WORK INSTRUCTION: Your reply should contain nothing except the lines from the one with "Instruction: Click the Upload Now button" through the end of the listing below, reproduced exactly and stripped of pictures.

RECORDS PROVIDED:
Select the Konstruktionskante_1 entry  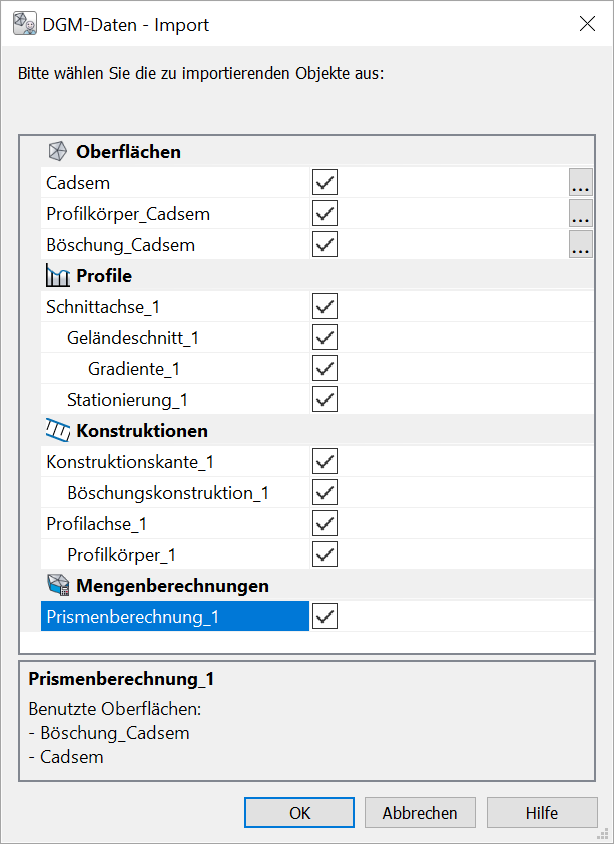130,462
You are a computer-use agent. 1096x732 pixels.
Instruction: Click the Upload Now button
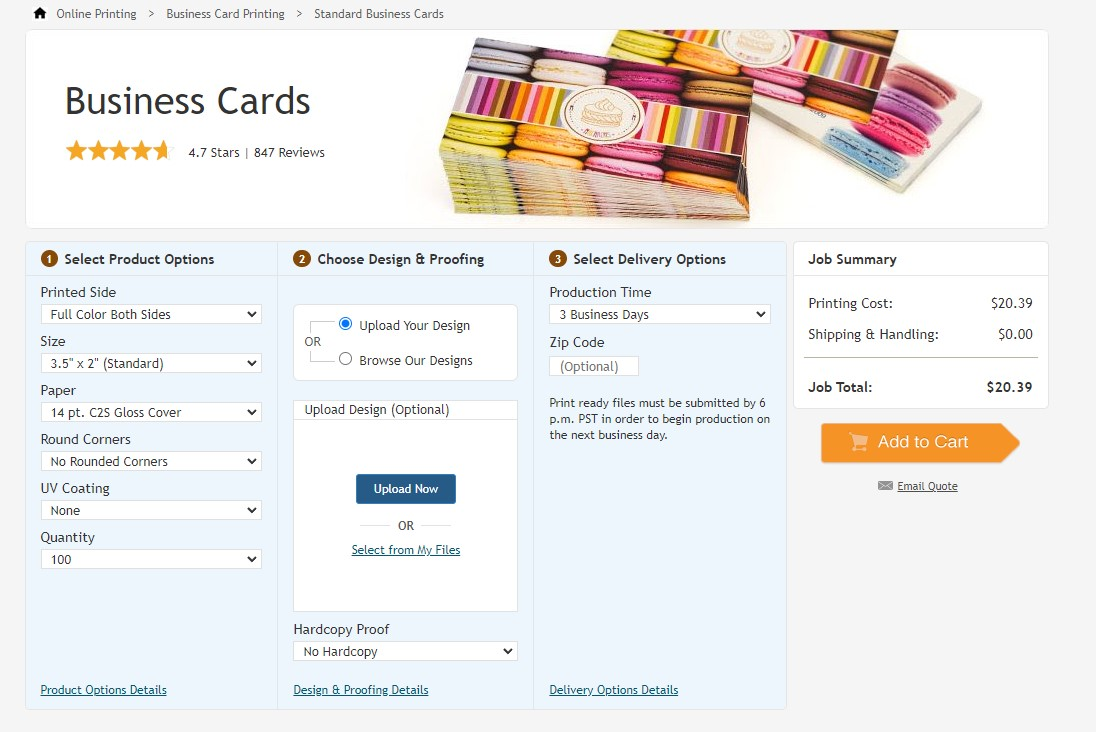point(405,489)
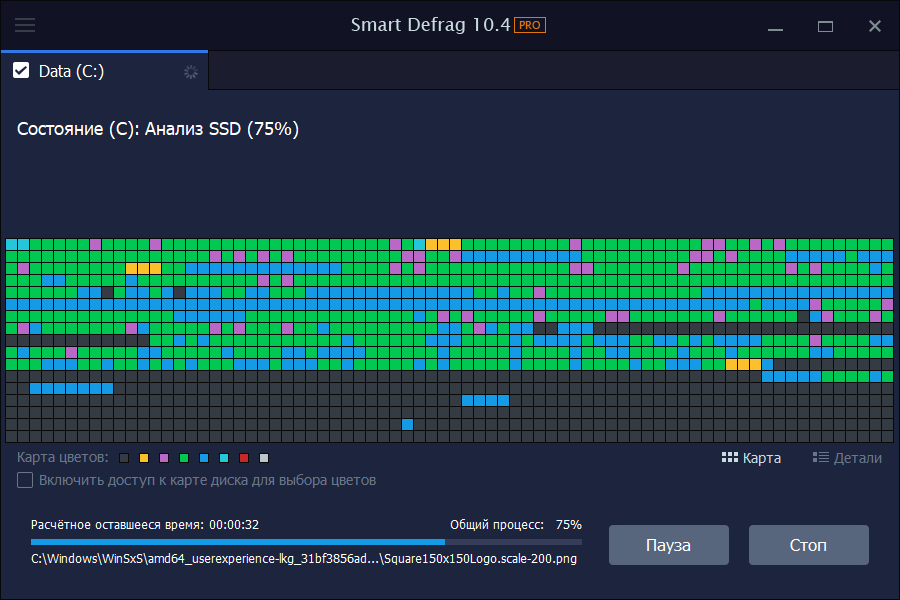Select the blue color swatch
The width and height of the screenshot is (900, 600).
pyautogui.click(x=204, y=458)
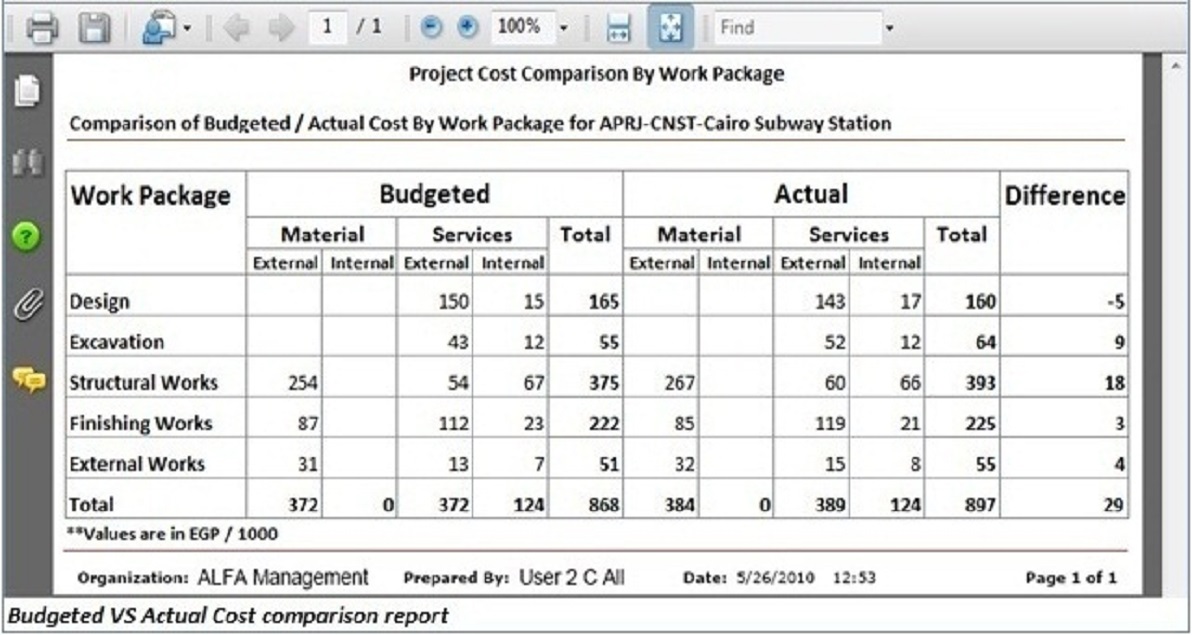Image resolution: width=1192 pixels, height=635 pixels.
Task: Click the collaborate/share icon in the toolbar
Action: point(158,28)

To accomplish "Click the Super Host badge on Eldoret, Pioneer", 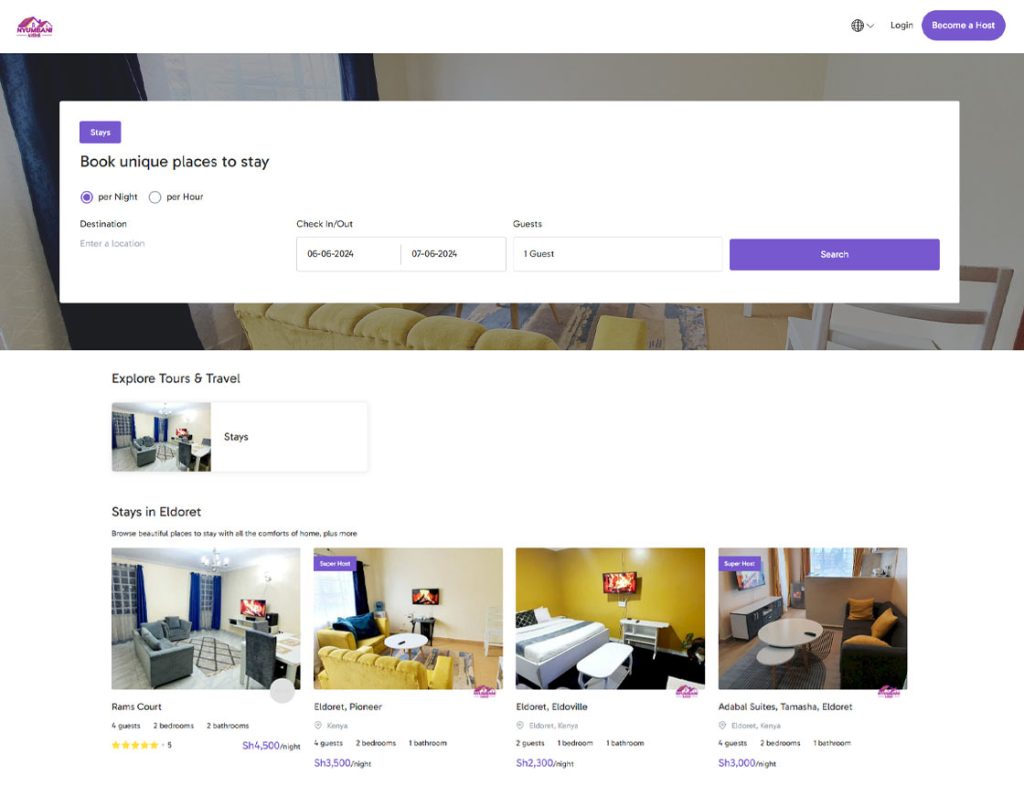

EXPECTED ANSWER:
Instruction: Click the Upload Now button
point(405,489)
Select the blue color swatch
The width and height of the screenshot is (900, 600).
pyautogui.click(x=204, y=458)
Image resolution: width=1192 pixels, height=635 pixels.
Task: Click the collaborate/share icon in the toolbar
Action: point(158,28)

To accomplish "Click the Super Host badge on Eldoret, Pioneer", 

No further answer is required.